Copy out each line of the data below in which "gallery" appears.

>>

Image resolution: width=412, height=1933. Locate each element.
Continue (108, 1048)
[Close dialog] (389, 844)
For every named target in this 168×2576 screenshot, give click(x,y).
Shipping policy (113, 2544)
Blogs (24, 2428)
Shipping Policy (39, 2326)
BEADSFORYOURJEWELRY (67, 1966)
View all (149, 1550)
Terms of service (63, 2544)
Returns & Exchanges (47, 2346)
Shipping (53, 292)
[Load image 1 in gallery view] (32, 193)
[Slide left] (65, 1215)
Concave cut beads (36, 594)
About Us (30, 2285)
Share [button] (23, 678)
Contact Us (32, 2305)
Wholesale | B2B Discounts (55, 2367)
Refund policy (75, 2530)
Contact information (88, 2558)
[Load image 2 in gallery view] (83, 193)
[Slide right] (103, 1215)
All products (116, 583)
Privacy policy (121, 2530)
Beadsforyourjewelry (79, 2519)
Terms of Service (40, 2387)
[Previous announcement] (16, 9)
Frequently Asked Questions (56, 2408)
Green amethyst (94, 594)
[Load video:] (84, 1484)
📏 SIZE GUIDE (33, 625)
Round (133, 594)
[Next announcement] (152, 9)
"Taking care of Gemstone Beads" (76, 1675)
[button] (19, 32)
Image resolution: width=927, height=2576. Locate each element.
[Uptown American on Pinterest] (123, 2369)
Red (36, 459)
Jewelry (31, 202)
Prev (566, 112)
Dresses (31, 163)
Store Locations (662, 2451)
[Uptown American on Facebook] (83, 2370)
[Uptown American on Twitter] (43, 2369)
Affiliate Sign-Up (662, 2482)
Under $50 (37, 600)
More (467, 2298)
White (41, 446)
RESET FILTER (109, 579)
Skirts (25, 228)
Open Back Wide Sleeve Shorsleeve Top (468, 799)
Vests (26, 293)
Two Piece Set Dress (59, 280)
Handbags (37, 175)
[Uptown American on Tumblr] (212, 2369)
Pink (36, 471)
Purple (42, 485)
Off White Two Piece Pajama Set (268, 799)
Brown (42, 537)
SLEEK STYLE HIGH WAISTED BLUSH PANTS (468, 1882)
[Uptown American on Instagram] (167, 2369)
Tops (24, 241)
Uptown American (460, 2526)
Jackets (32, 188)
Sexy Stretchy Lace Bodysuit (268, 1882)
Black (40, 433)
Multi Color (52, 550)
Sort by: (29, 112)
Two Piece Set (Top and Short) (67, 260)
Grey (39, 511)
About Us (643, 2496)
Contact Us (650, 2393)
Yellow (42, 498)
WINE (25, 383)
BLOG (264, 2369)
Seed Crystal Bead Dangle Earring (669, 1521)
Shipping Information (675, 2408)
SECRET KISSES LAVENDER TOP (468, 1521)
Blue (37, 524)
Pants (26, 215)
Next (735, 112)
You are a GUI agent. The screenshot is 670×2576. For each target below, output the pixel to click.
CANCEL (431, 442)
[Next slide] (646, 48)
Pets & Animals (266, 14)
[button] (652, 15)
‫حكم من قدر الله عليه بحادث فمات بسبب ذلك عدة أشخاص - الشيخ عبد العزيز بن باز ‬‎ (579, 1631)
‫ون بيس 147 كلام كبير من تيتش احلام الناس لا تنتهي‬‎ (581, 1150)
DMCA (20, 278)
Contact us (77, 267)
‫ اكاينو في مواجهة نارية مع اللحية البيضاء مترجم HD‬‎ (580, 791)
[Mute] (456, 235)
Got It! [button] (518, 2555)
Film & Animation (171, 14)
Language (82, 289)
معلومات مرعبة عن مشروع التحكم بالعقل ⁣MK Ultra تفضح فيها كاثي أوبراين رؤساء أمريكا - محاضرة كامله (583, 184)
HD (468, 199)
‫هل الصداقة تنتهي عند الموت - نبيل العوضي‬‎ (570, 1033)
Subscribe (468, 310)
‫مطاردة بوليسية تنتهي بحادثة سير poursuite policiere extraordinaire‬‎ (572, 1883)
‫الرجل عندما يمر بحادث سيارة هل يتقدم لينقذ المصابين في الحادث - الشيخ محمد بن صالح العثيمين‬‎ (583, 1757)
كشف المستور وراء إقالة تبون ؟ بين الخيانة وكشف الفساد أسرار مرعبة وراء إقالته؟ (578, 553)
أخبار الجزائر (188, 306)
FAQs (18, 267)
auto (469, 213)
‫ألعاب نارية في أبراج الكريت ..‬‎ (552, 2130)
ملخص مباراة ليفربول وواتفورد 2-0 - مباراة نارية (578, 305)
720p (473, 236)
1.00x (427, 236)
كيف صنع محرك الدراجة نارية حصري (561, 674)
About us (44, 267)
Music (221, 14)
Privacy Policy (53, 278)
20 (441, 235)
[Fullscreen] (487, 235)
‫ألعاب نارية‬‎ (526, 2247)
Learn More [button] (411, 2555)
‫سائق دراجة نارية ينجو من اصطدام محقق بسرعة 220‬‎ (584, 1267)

<<

Expected answer:
[Load image 1 in gallery view] (32, 193)
[Load image 2 in gallery view] (83, 193)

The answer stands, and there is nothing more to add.